• WHAT TO DO: Rewrite all of the data below as a Markdown table with the columns Row and Line, numbering each line and skipping blank lines. Omit the pictures from the table.

A run of data
>> Start

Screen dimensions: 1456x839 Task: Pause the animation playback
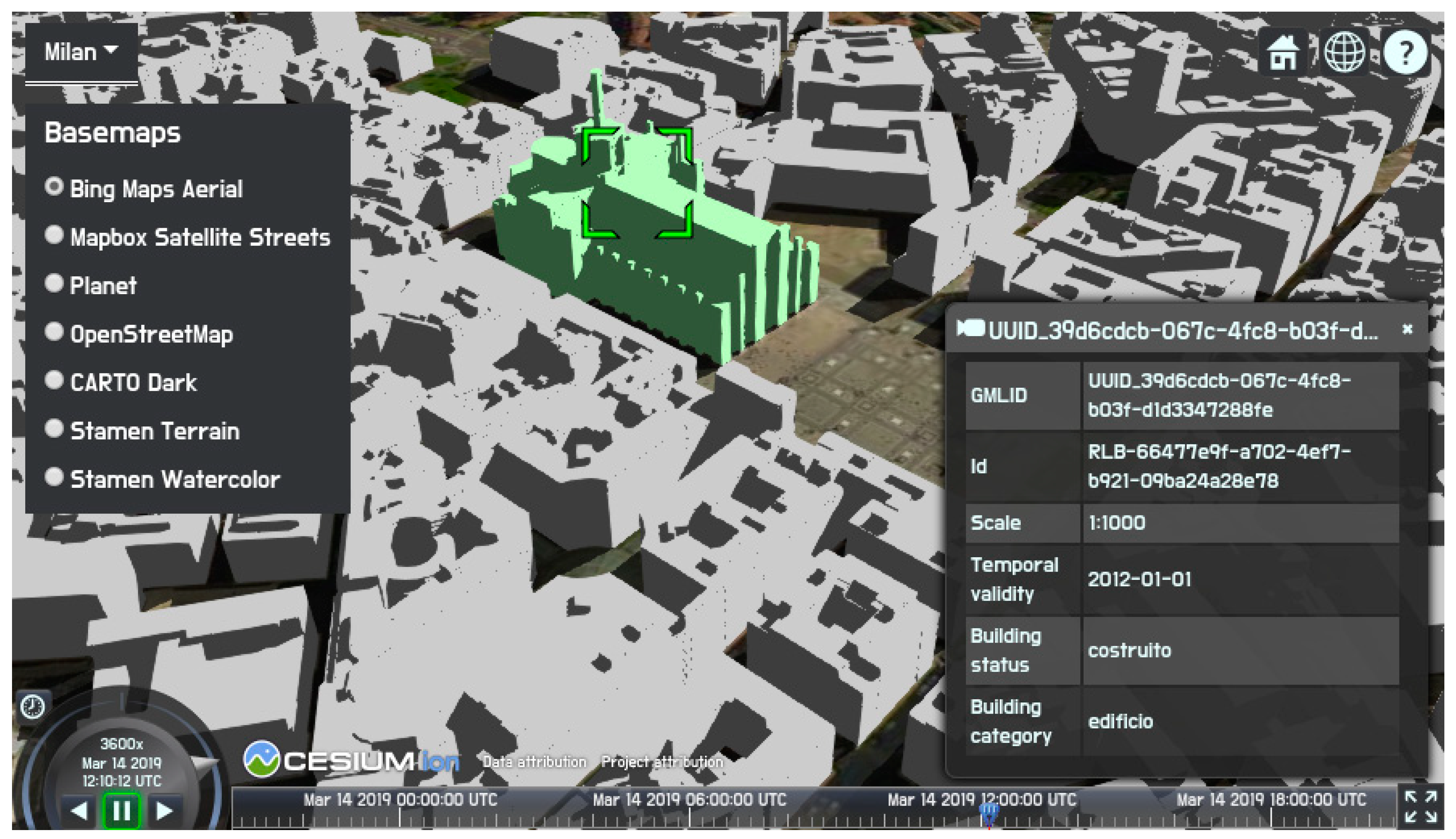[x=121, y=811]
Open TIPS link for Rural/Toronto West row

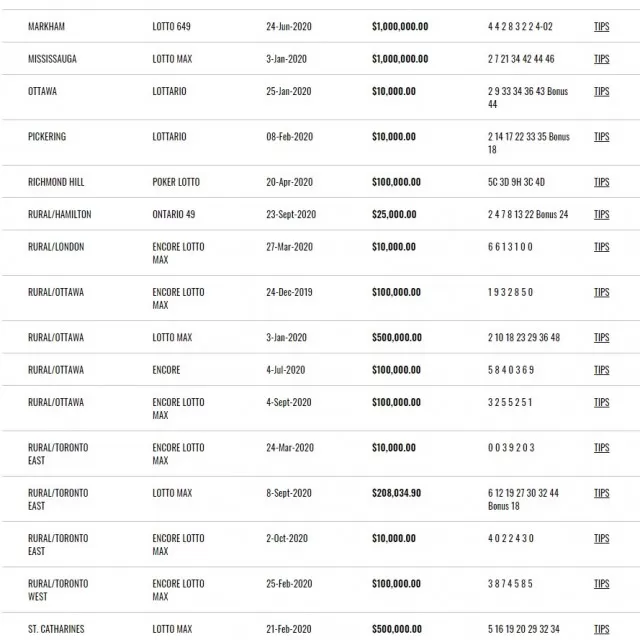point(601,583)
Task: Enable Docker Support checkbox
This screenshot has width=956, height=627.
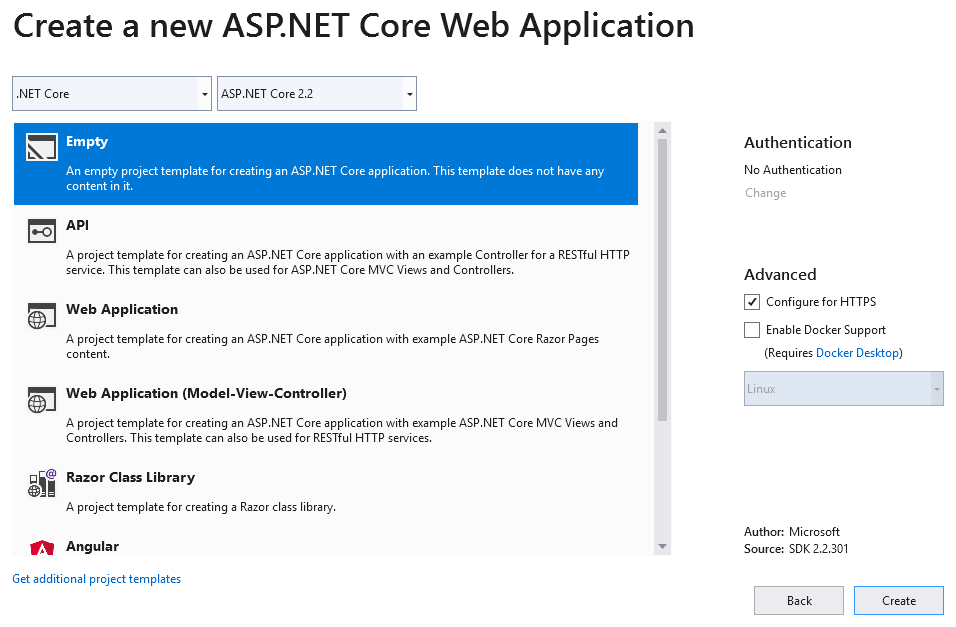Action: pos(752,330)
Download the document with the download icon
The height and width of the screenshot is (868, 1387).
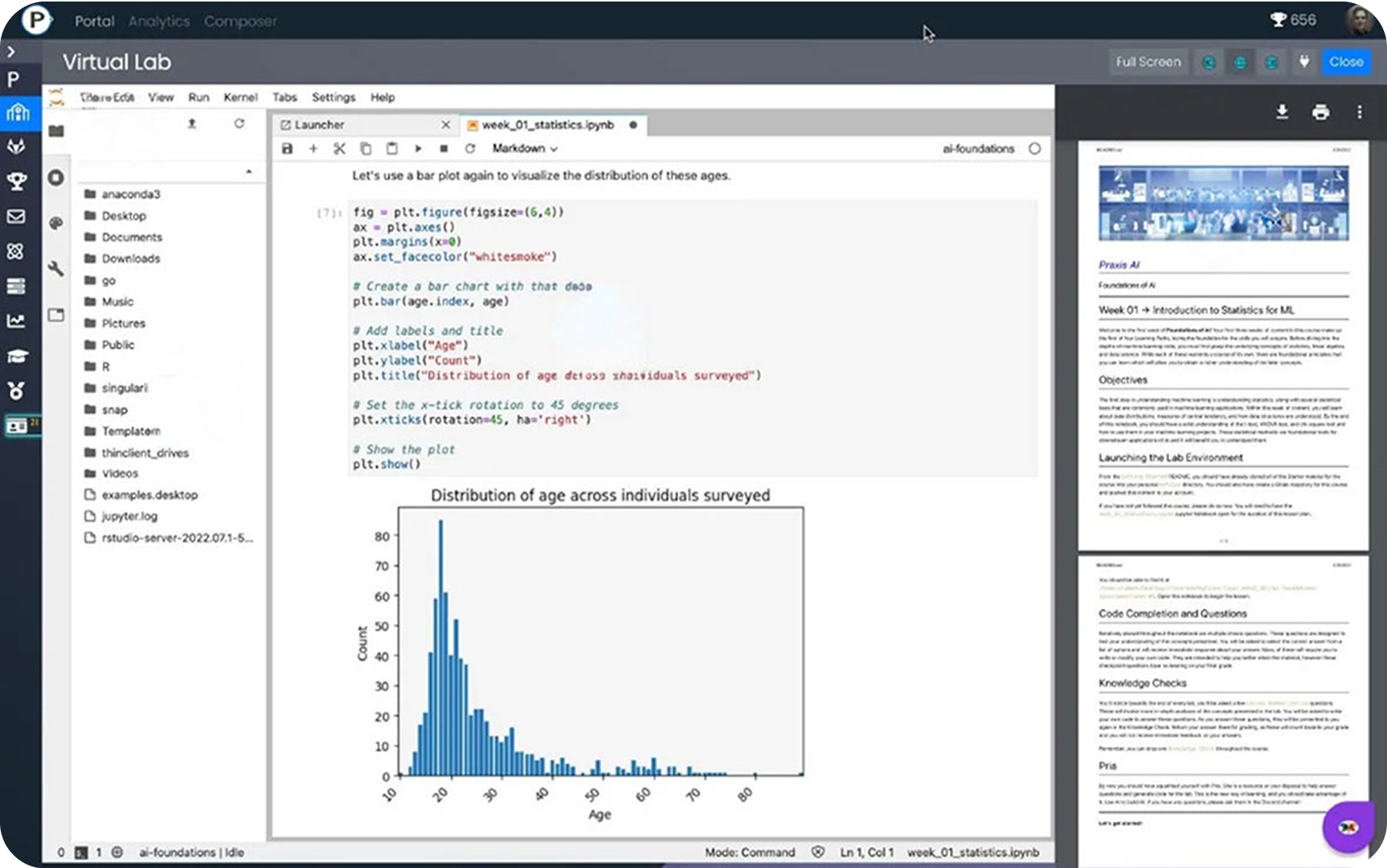(1282, 112)
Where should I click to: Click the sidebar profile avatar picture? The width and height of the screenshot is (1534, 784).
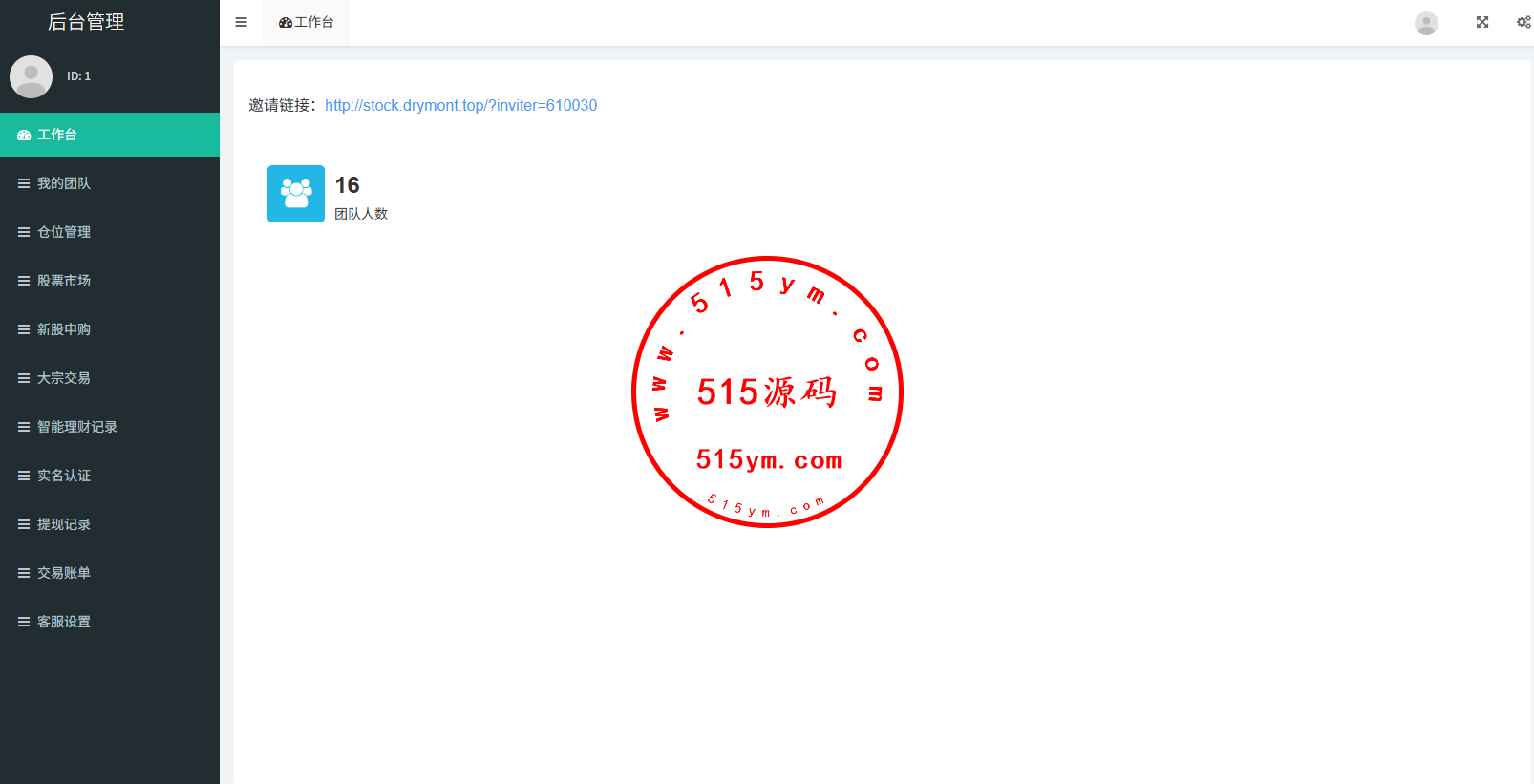click(x=31, y=76)
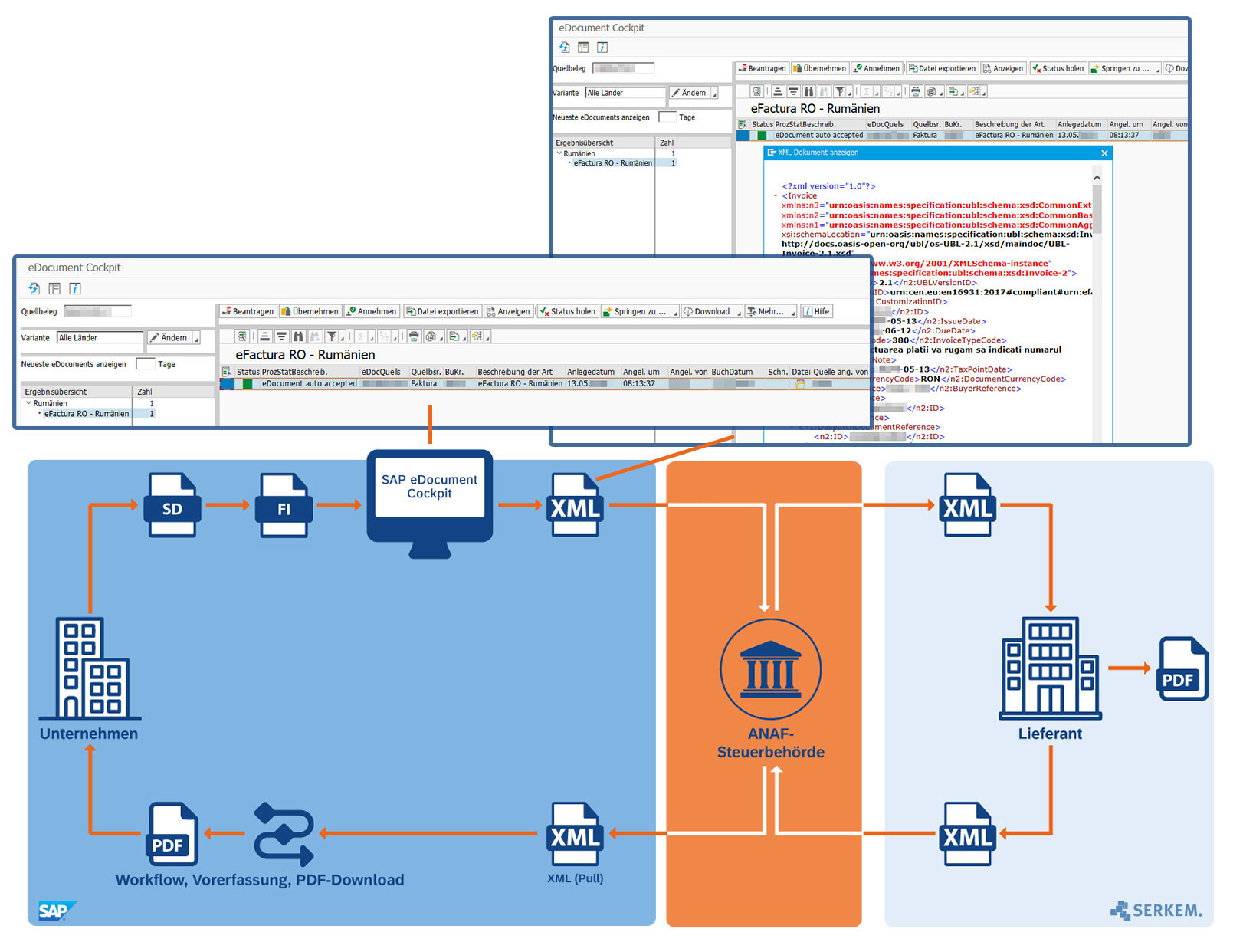
Task: Open the Springen zu dropdown in the front window
Action: [x=639, y=312]
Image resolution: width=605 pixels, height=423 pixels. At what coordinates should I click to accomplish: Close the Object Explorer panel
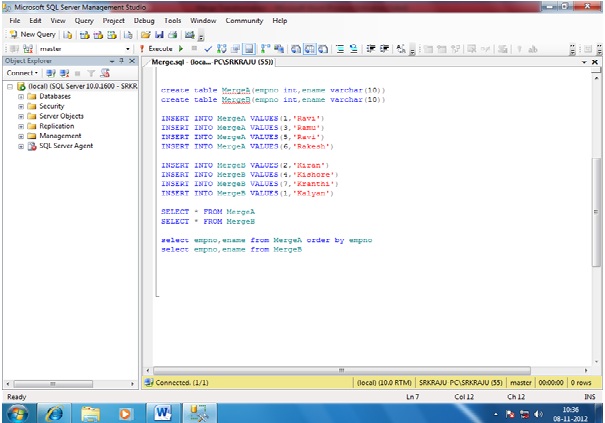point(133,61)
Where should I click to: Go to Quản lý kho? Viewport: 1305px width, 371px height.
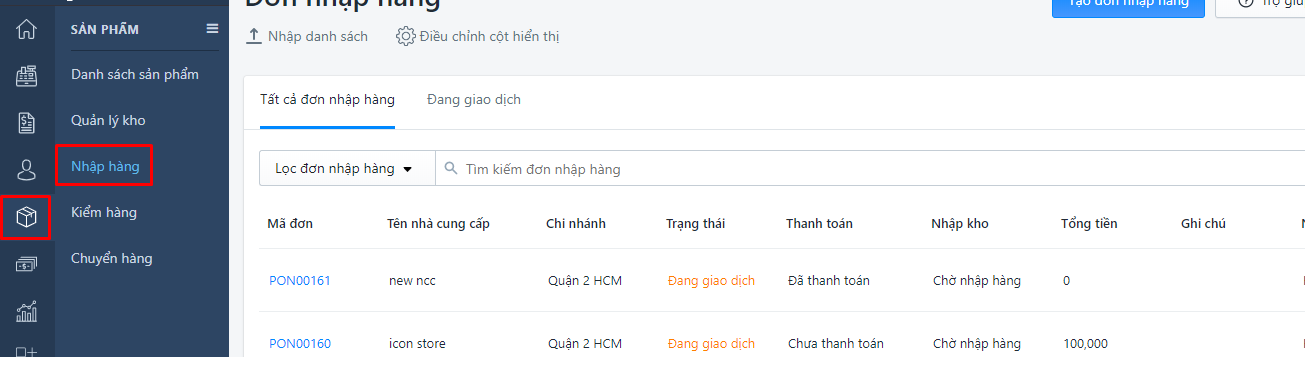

>> End

• EXERCISE SOLUTION:
| Row | Line |
|---|---|
| 1 | Screen dimensions: 1456x839 Task: Pause the animation playback |
| 2 | [x=121, y=811] |
| 3 | Open TIPS link for Rural/Toronto West row |
| 4 | point(601,583) |
| 5 | Task: Enable Docker Support checkbox |
| 6 | This screenshot has width=956, height=627. |
| 7 | Action: pos(752,330) |
| 8 | Download the document with the download icon |
| 9 | The height and width of the screenshot is (868, 1387). |
| 10 | (1282, 112) |
| 11 | Where should I click to: Click the sidebar profile avatar picture? The width and height of the screenshot is (1534, 784). |
| 12 | click(x=31, y=76) |
| 13 | Task: Open the Springen zu dropdown in the front window |
| 14 | Action: [x=639, y=312] |
| 15 | Image resolution: width=605 pixels, height=423 pixels. At what coordinates should I click to accomplish: Close the Object Explorer panel |
| 16 | point(133,61) |
| 17 | Where should I click to: Go to Quản lý kho? Viewport: 1305px width, 371px height. |